Friday, July 16, 2021

If we're going to do it, let's do it right.

 The movement to legalize psychedelics is gaining steam. Last week Michael Pollan published a guest essay in the New York Times titled "How Should We Do Drugs Now?", suggesting some directions we might want to go and things we might want to think about as we lower the curtains (finally!) on the Drug War.

I'm in the process of trying to get a couple of op-eds of my own published, so I won't go into too much detail here, except to say that I think most formulations of the legalization argument rest on facile and romanticized versions of what legalization will mean. As Kevin Sabet, a noted critic of legalization, put it, the people who will profit most from the legalization of psychedelics will be people like John Boehner, former GOP speaker of the U.S. House of Representatives who vowed he would never support legalization of marijuana--until he realized how much money was to be made. In 2019 The New York Times suggested Boehner stood to make a not-so-small fortune from the legalization of marijuana, thanks to his ownership of a substantial number of industry shares. As a recent convert, he wholeheartedly joined the industry's team of evangelists, appearing in an infomercial: “This is one of the most exciting opportunities you’ll ever be part of,” the Times quotes him as saying. “Frankly, we can help you make a potential fortune.” 

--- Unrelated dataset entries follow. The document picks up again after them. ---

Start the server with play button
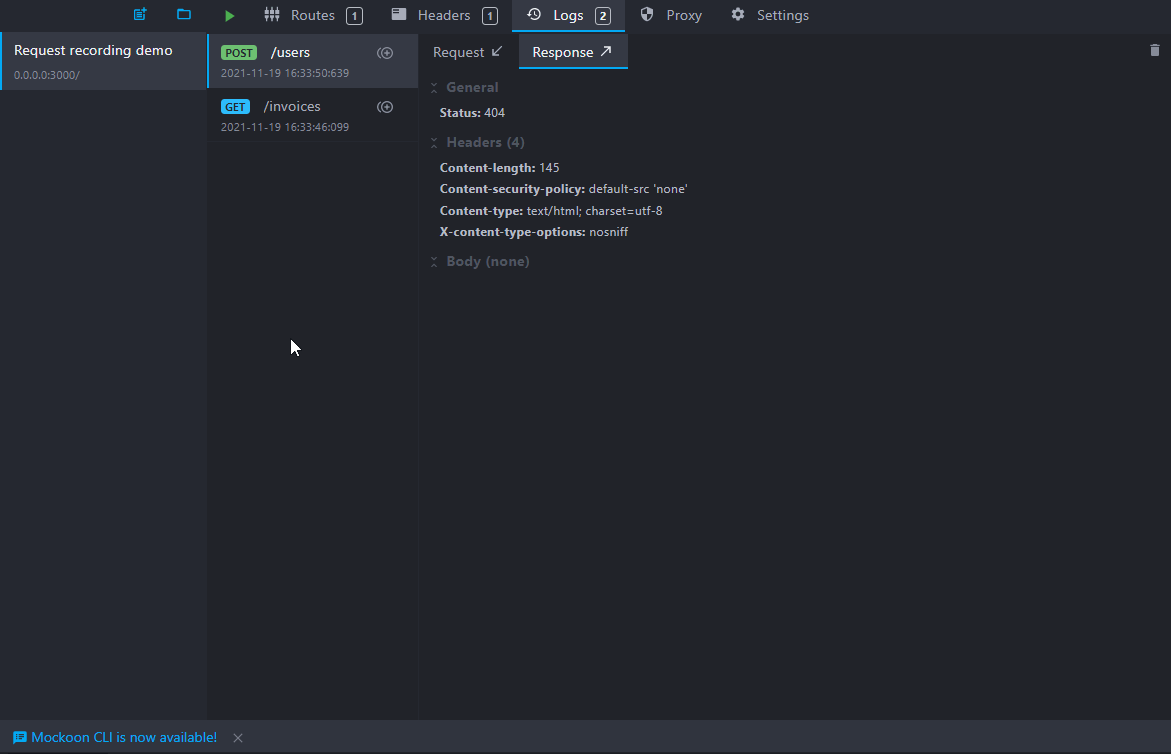 (230, 16)
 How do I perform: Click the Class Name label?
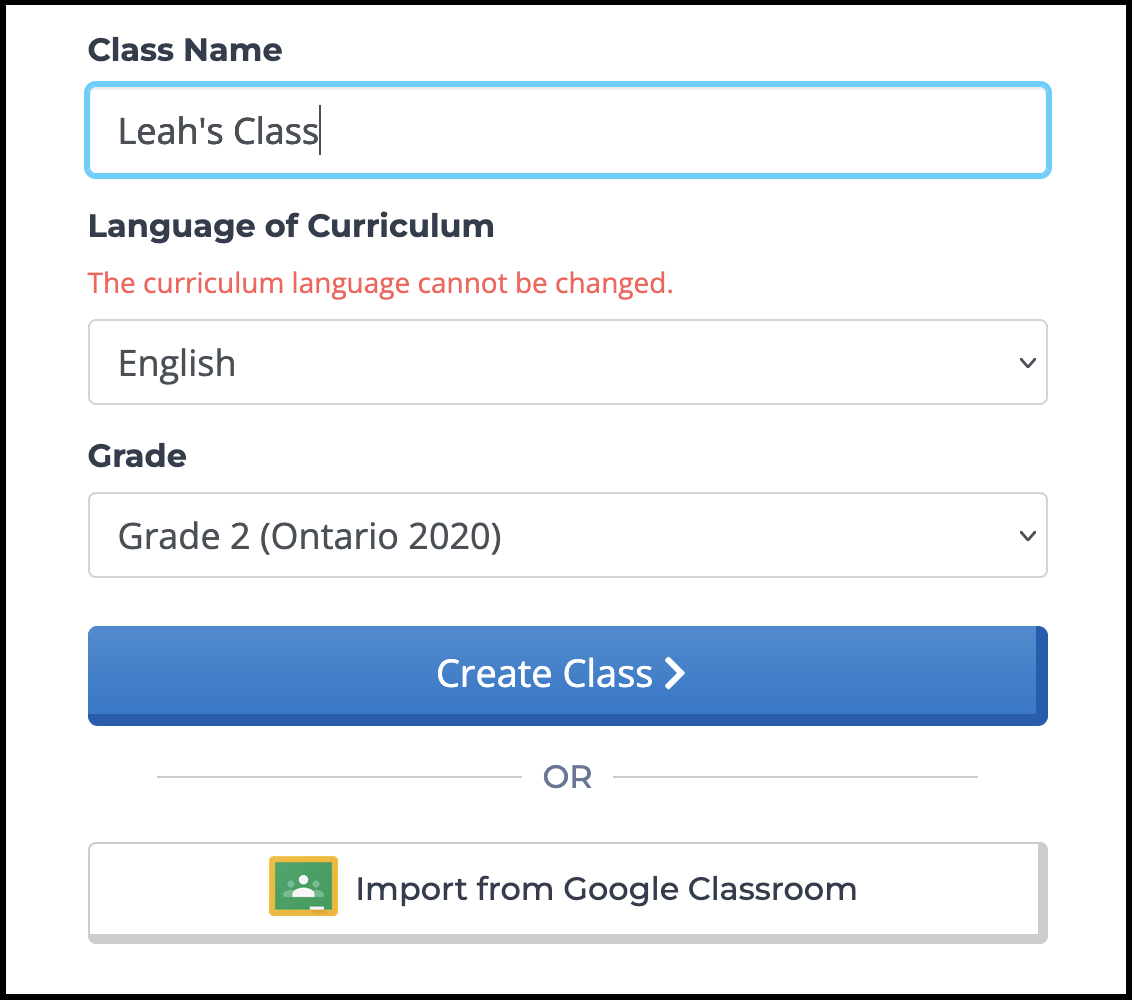click(x=185, y=49)
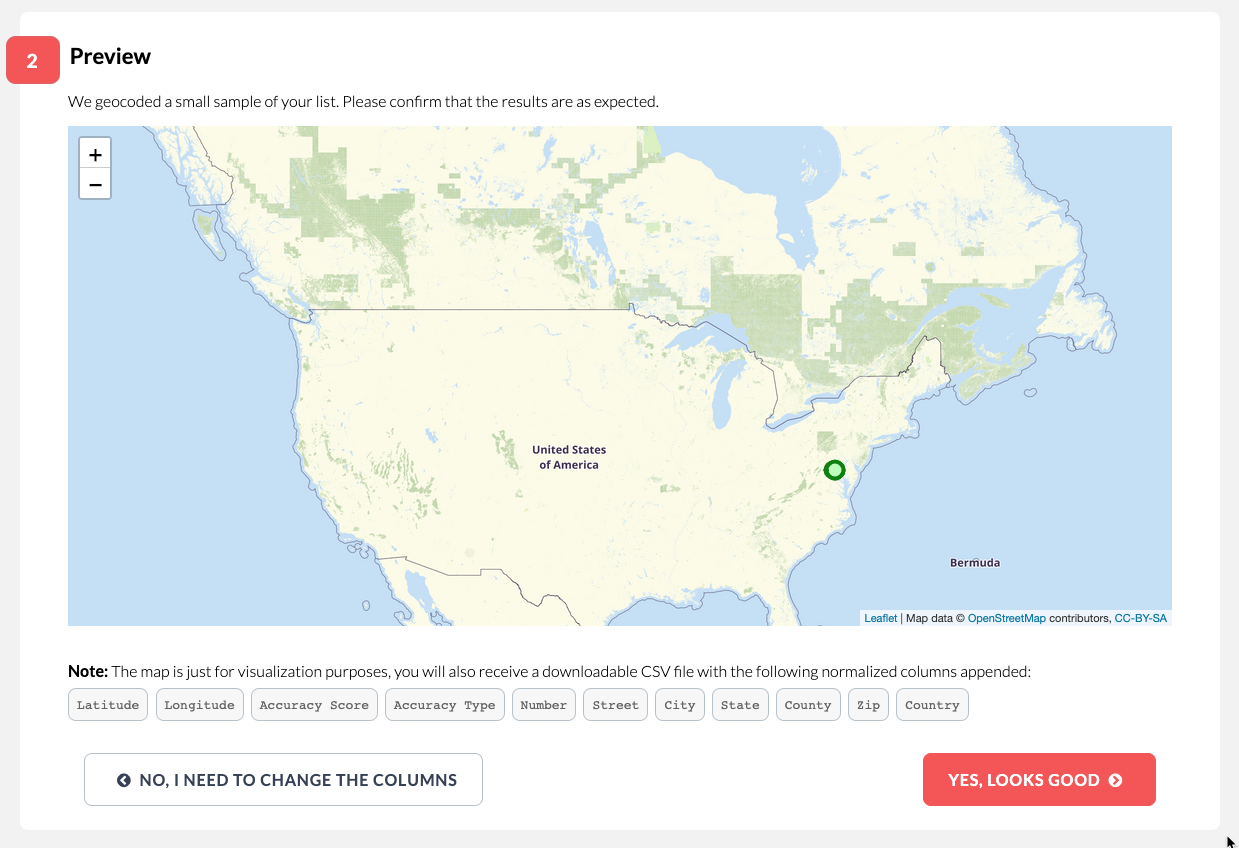Viewport: 1239px width, 848px height.
Task: Open the OpenStreetMap link
Action: point(1006,618)
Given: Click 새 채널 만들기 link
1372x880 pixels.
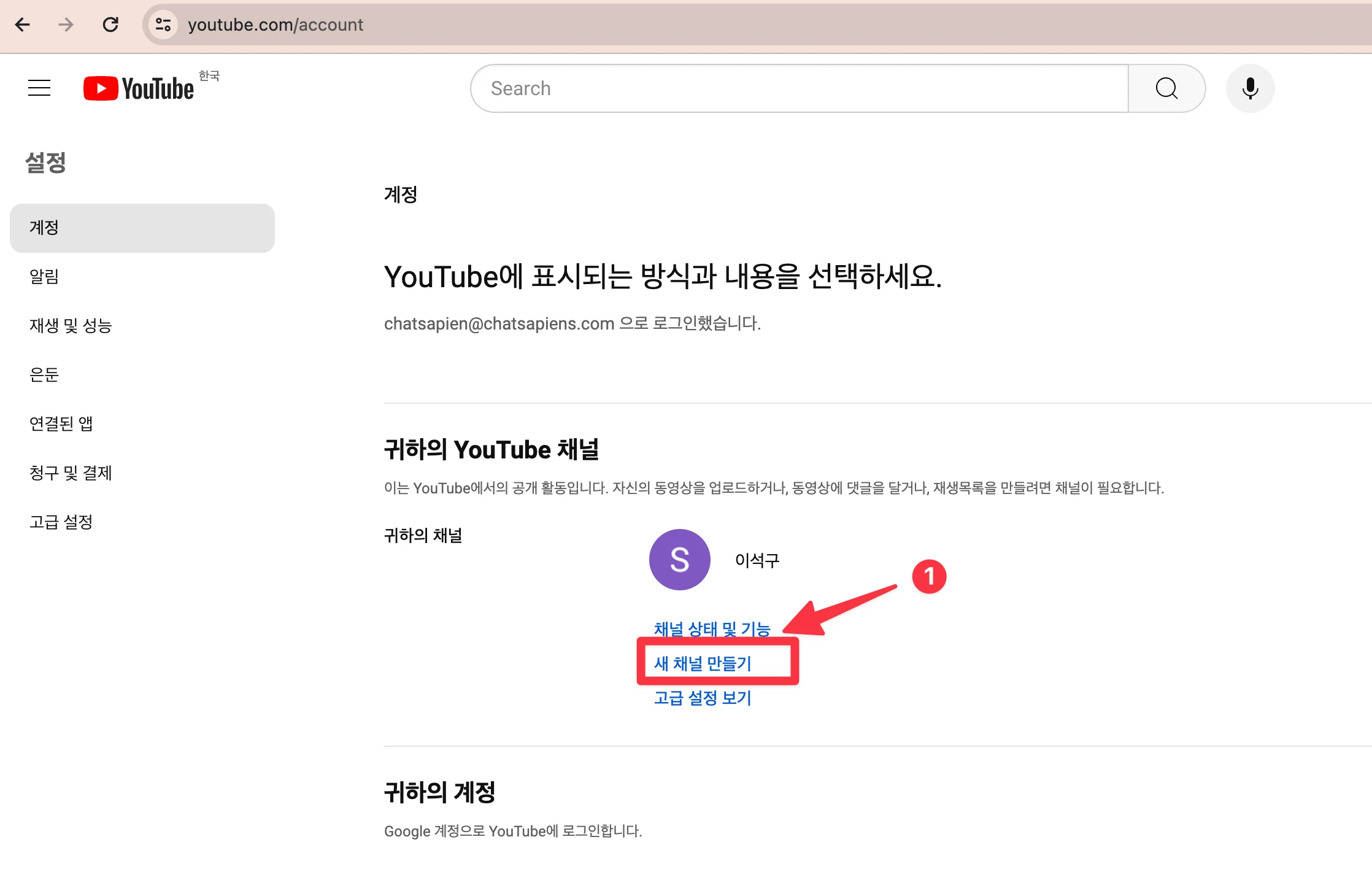Looking at the screenshot, I should click(703, 663).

My own critiques—or the ones to which I can speak with greatest authority—concern the idea that Indigenous knowledge and experience create, as Pollan puts it, "a user's manual for the safe and constructive use of psychedelics." I used to think so too. Then I spent a decade studying traditional and contemporary Amazonian knowledge and practice around psychedelics, particularly ayahuasca. The picture is not always as pretty as the evangelists of psychedelia—my former self included—would like us to believe. 

The Drug War has been a catastrophic failure. It must end. Prohibition is not a viable strategy for dealing with drug addiction and other problems associated with intoxicants. But not all psychedelics are created equal, and we need to take a measured and thoughtful approach to how we begin integrating them into our society. The current hype around psychedelics is not conducive to the level of discretion and forethought—and in my opinion, broader social and cultural reform—that are warranted if we are to do this thing, and do it right.